The number of people getting weight loss surgery has increased four-fold over the last decade and obesity now costs the NHS in Scotland £200 million a year, it says.

Majid Ali, a consultant surgeon at the University Hospital of Ayr, said demand for bariatric surgery was so great the hospital had to ration it.

He told the programme: “I had an influx of patients, a huge number of patients wanting these operations.

“I had to ration it to the people who would benefit the most which are those who have Type 2 diabetes and sleep apnoea.”

David McAtee, from Cumnock, East Ayrshire, was 28 stone before shedding 15 stone after having a gastric bypass operation last December.

The 43-year-old said: “My mum died from being obese, my step-sister died from being obese. That was really hard. If I hadn’t had the surgery I would have died.”

Mr McAtee, a father-of-one, said supermarket promotions on cheap, unhealthy food do not help people prone to overeating.

The British Retail Consortium (BRC) said it was not true that unhealthy food was being promoted over healthy options.

Healthy diet

Andrew Opie, director of food and sustainability at the BRC, said: “It’s actually cheaper to eat good, nutritious food, fresh fruit and vegetables, as it is to buy processed food.”
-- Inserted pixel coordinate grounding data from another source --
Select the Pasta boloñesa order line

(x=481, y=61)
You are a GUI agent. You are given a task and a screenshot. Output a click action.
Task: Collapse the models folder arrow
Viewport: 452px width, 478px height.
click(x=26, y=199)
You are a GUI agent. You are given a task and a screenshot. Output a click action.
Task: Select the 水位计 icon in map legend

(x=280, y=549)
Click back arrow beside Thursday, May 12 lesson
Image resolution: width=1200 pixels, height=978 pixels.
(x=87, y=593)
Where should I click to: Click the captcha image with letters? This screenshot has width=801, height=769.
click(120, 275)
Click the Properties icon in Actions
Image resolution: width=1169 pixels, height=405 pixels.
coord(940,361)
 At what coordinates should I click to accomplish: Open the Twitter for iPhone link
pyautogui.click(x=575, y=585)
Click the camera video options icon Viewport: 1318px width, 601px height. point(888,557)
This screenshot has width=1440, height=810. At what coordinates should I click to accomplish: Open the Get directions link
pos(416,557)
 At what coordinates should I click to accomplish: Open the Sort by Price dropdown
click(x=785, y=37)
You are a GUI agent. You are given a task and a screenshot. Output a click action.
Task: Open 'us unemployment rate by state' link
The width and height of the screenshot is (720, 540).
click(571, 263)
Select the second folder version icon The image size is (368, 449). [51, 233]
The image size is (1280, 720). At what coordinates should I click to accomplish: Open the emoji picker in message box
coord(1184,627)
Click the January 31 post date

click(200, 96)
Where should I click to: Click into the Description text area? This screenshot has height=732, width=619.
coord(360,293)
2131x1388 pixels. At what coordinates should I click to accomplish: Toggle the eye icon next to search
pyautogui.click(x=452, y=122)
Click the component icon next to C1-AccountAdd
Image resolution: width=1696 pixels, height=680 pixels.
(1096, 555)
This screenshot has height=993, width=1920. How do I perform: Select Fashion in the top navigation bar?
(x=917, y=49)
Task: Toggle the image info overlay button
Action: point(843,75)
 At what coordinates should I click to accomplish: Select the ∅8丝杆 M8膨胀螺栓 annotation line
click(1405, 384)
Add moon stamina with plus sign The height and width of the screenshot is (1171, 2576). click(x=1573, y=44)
He added: “There’s nothing wrong with buying those things on promotion as long as you eat them as part of a healthy diet.”

The documentary-makers filmed unhealthy snacks on sale in hospitals and on patient trolleys in the Glasgow area.

Public health minister Michael Matheson said health boards should ensure the healthy eating messages were being followed.

He told the programme: “If there is an issue where some of our boards are giving out mixed messages around healthy eating and are not giving sufficient prominence to issues around healthy eating then I think they should look at taking action.”

Scotland the Fat is screened on BBC One Scotland at 8pm tonight.